Tu m'as regardée, et tu m'as embrassé. J'ai pris ça pour un oui. De toute façon je ne t'aurais jamais laissée seule devant ce planisphère coloré même si tu ne m'avais pas donné ton assentiment.

On s'est affalé sur ton tout petit lit, ton corps au dessus du mien, on en avait plus rien à foutre qu'il soit trop petit pour deux parce que quand on était ensemble l'extérieur n'existait plus. Je ne sais plus comment nos corps se sont emmêlés, comment nos lèvres se sont écorchées, comment nos peaux se sont accrochées, mais j'ai adoré.

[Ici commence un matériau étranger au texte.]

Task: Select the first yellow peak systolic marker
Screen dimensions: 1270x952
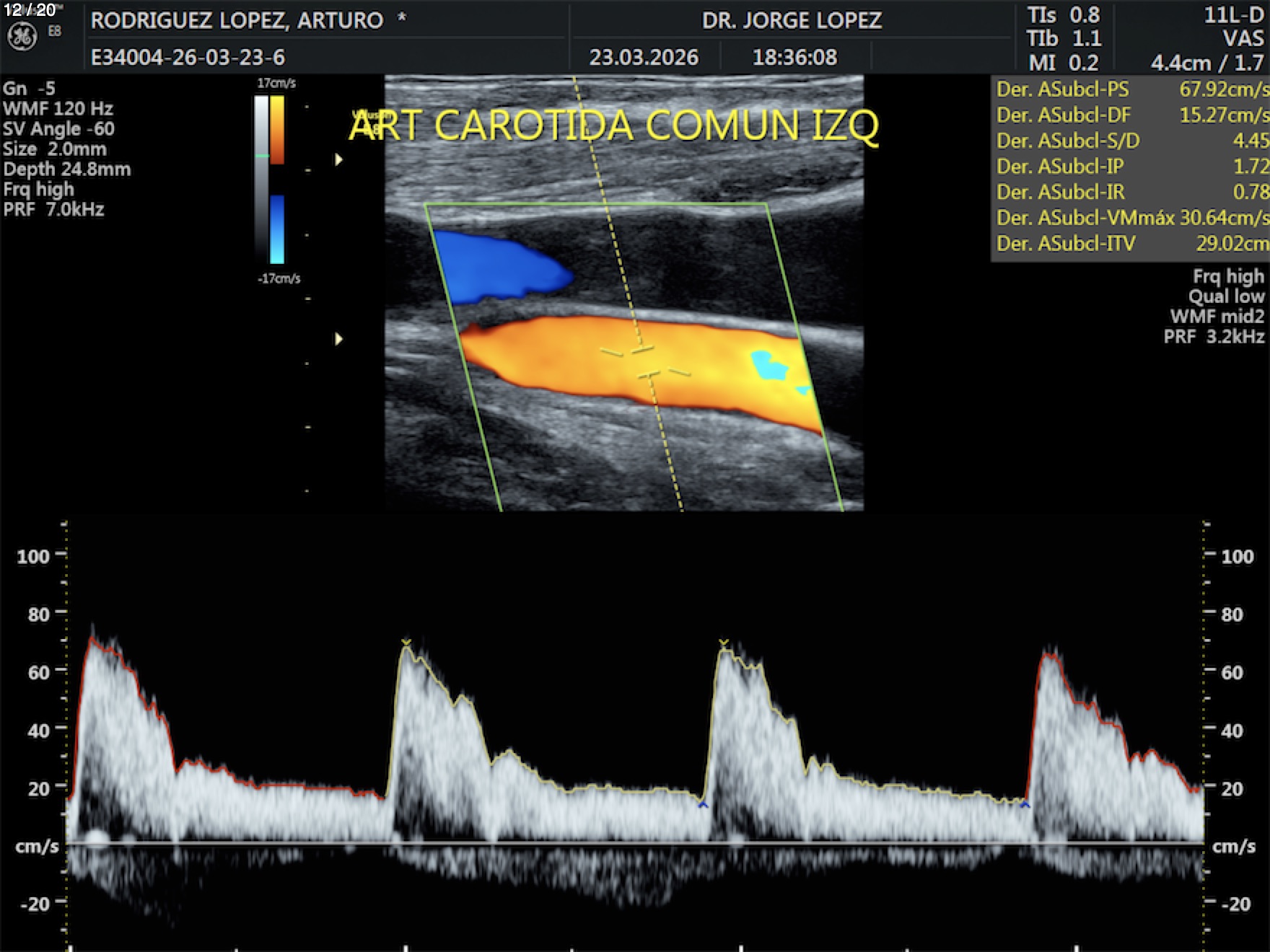Action: pyautogui.click(x=406, y=642)
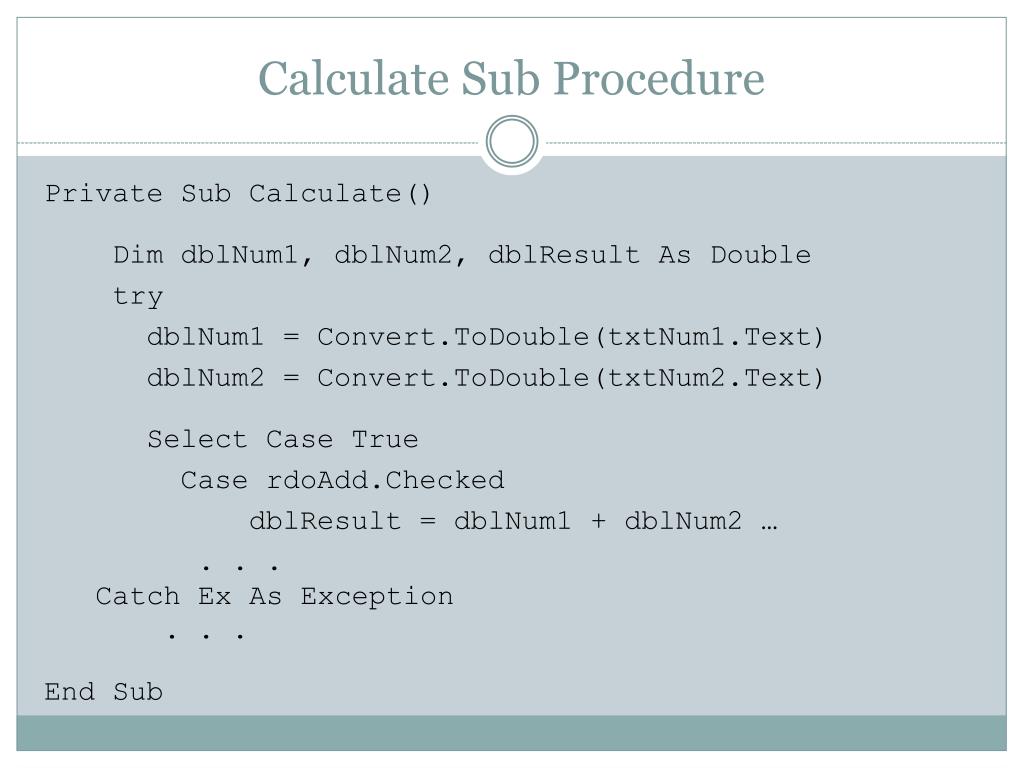Image resolution: width=1024 pixels, height=768 pixels.
Task: Click txtNum2.Text in the code
Action: 709,379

Sous la lumière ambrée, on s'est perdus ensemble. Et quand on s'est calmé, je t'ai soufflé :

- Moi je ne t'oublierai jamais, Camille Oryne.

Et tu sais quoi ? Encore maintenant je pense que c'est impossible de t'oublier Camille Oryne. Je pense que vu la force de ce qui flambait dans mon corps quand tu me touchais, me souriais, me parlais, je ne pourrai pas t'oublier. Arrête de penser que tu es facile à oublier, j'ai jamais connu plus dur, merde !


Note de l'auteur

Bonjour mes chers lecteur !

Merci de tout cœur d'avoir lu ces quatre premiers chapitres, vos votes me font plaisir !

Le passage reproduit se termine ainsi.